Written by Danielle Kubes
Friday, January 26th, 2018
I was enjoying a Caesar at brunch with a good friend when she blurted out that she was considering breaking up with her boyfriend of three years.
"We haven't been on a vacation since we've been together!" she told me. "He keeps suggesting we have a staycation because it will be so much cheaper, but I just want to relax and go somewhere warm!"
She was in law school and living off student loans, but was still willing to spend $1,200 or so on an all-inclusive vacation to the Dominican Republic. She was burnt out and just wanted a break. Her boyfriend, on the other hand, was a lawyer with many years work experience who was comfortable, but he was trying to put every penny toward his mortgage and didn't want to divert funds to a tropical holiday.
"I can't imagine spending the next 50 years with someone who doesn't want to spend just a bit of money on having fun!" she said.

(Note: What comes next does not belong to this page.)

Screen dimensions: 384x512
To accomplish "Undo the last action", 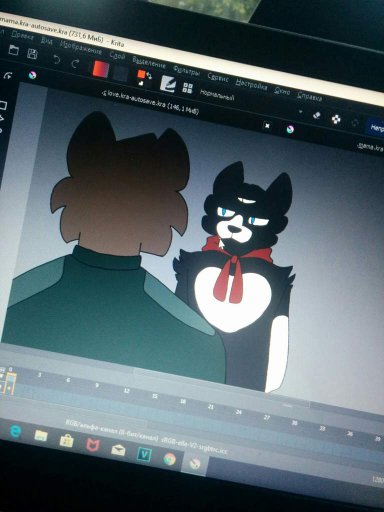I will pos(56,60).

When One's A Spender and the Other a Saver
It's easy to see why finances are a main reason why couples divorce. It can be hard to avoid getting resentful when you're with a partner who has a different attitude toward money than you do. A frugal person might think their partner is stopping them from meeting their financial goals in the time frame they want, whereas a spendthrift may feel bored, or may feel like their partner is stopping them from living life to the fullest.

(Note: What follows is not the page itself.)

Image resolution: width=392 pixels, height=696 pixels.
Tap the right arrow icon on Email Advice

So Can It Work Between a Spender and a Frugal Person?
Shannon Lee Simmons, a fee-only CFP, created an online relationship and money course called "Budget with your Boo."
"Everyone spends and saves differently," she says. "The major goal is to identify those big differences in money habits early on in dating, so you can navigate them together before the financial and emotional stakes are really high."
But How Exactly Can We Navigate These Fiscal Waters?
Communication, unsurprisingly, is everything. If you go into a relationship with a team attitude, then you can prevent blaming each other and get into more constructive dialogue. It helps to use "we" language, instead of "I do," and "You don't."
Simmons recommends having quarterly or annual money meetings where everything is laid out and discussed. And she means everything: money goals, debt, household budgets, desired big purchases etc.
Once you're communicating more effectively, recognize that if you choose to be in a partnership with someone who thinks differently about money, then you're going to have to compromise. You're unlikely to ever convince your frugal partner to go out and spend money often, or that a $1,200 handbag is a "must-have."
Pick Your Battles
It's okay to bend a bit to your partner's desires. "You don't grow resentful if you feel like you also get some say," Simmons says.
The most important thing, according to Simmons? "Have empathy," she says. "It will take you far."
And what about my friend? She decided to commit to the relationship. Instead of going down south, they booked a romantic long weekend closer to home, where they had a fabulous time for about half the price.